Last week, NEJM ran a truncated version (subscription required) of the Steinbrook article. It focused almost exclusively on the role of Medicare payment policy in boosting erythropoietin usage among dialysis patients. It did not mention Amgen's role in lobbying Medicare to establish that policy, nor did it contain Steinbrook's reporting on the National Kidney Foundation's financial relationships with Amgen and J&J and the conflicts-of-interest on the guidelines writing committee.
NIH Meeting on Neonatal Herpes Dominated by Glaxo’s Hired Hands
The National Institute of Allergy and Infectious Diseases' upcoming meeting on neonatal herpes will showcase the views of four physicians with financial ties to GlaxoSmithKline and the industry-funded American Herpes Foundation. The goal of the Feb. 21 conference is to write clinical practice guidelines for preventing neonatal transmission of genital herpes, an extremely rare event. In mid-December, the Wall Street Journal ran a front page story describing how GlaxoSmithKline, which makes the anti-herpes medication Valtrex (valacyclovir), has funded researchers and continuing medication seminars to promote universal herpes testing among pregnant women, which could lead to significantly higher drug sales.
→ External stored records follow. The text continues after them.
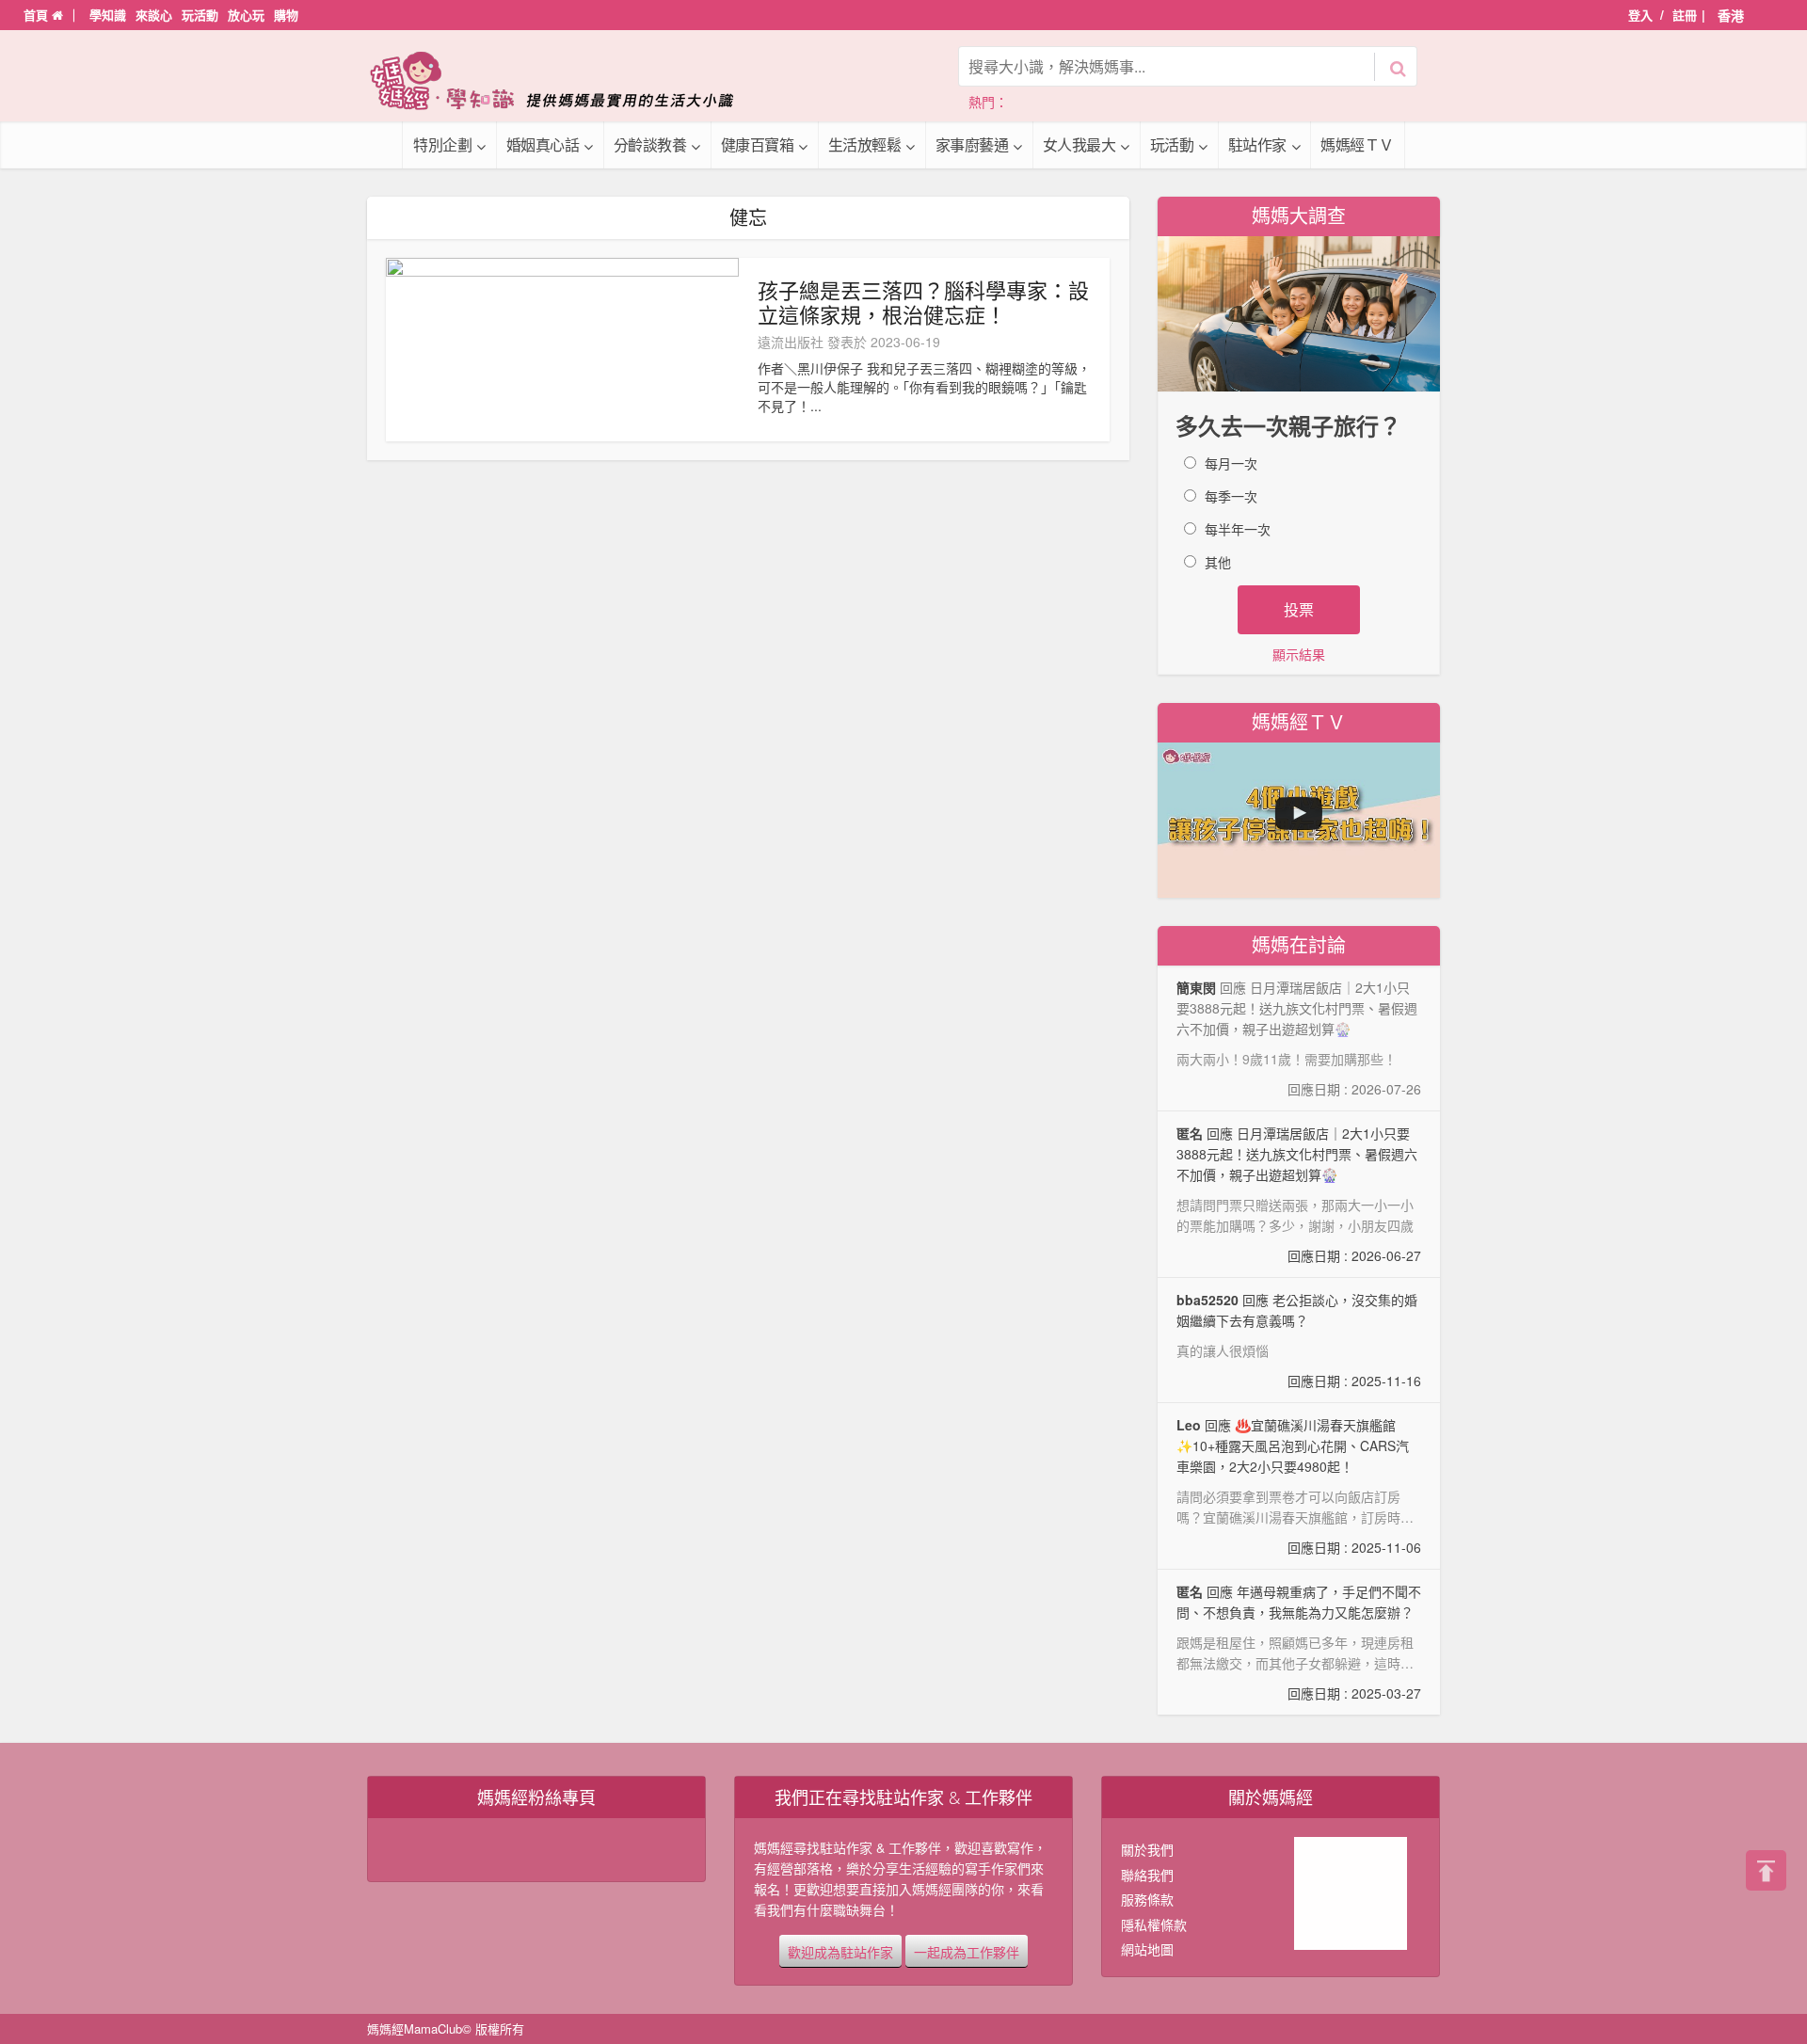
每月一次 (1231, 463)
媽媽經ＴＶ (1357, 144)
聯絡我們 (1147, 1874)
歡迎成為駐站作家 (840, 1950)
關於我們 (1147, 1849)
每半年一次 (1238, 528)
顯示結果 (1298, 654)
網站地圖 (1147, 1949)
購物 (286, 15)
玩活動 (200, 15)
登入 (1640, 15)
Of the five presenters listed in the call for the meeting, Anna Wald of the University of Washington has received grants and research support from Glaxo and Roche, and received honoraria from Novartis, all of which make antiviral drugs for herpes; Zane Brown of the University of Washington gives "two to three lectures a week advocating universal herpes testing for pregnant women, earning $1,000 to $2,500 per talk" from Glaxo, according to the Journal article; Laura Riley of Brigham and Women's Hospital is secretary/treasurer of the American Herpes Foundation, a "patient advocacy" non-profit whose board contains no patients and whose $183,000 budget in 2004 was almost entirely funded by Glaxo and Roche; and Richard Whitley of the University of Alabama at Birmingham, who will lead the final session of the day on guideline writing. Whitley serves on the speakers bureaus for Glaxo and Novartis; he also serves on the board and receives stock options and compensation from the start-up firm Fermavir, which is developing next-generation drugs aimed at the herpes family of viruses. Dr. Whitley carried out these private sector activities while running NIAID's "Collaborative Antiviral Study Group," which received over $16 million in government grants in FY2004-05 to run clinical trials. An Integrity in Science project investigation did not turn up any industry ties for the fifth presenter, David Kimberlin of the University of Alabama at Birmingham. The letter inviting physicians to attend the meeting did not contain conflict-of-interest disclosure information for any of the presenters.
Odds and Ends
The Henry Ford Health System in Detroit will prohibit drug industry sales representatives from offering free gifts, lunches or other perks to its physicians. The detailers must also schedule appointments and pay a $100 certification fee before visiting.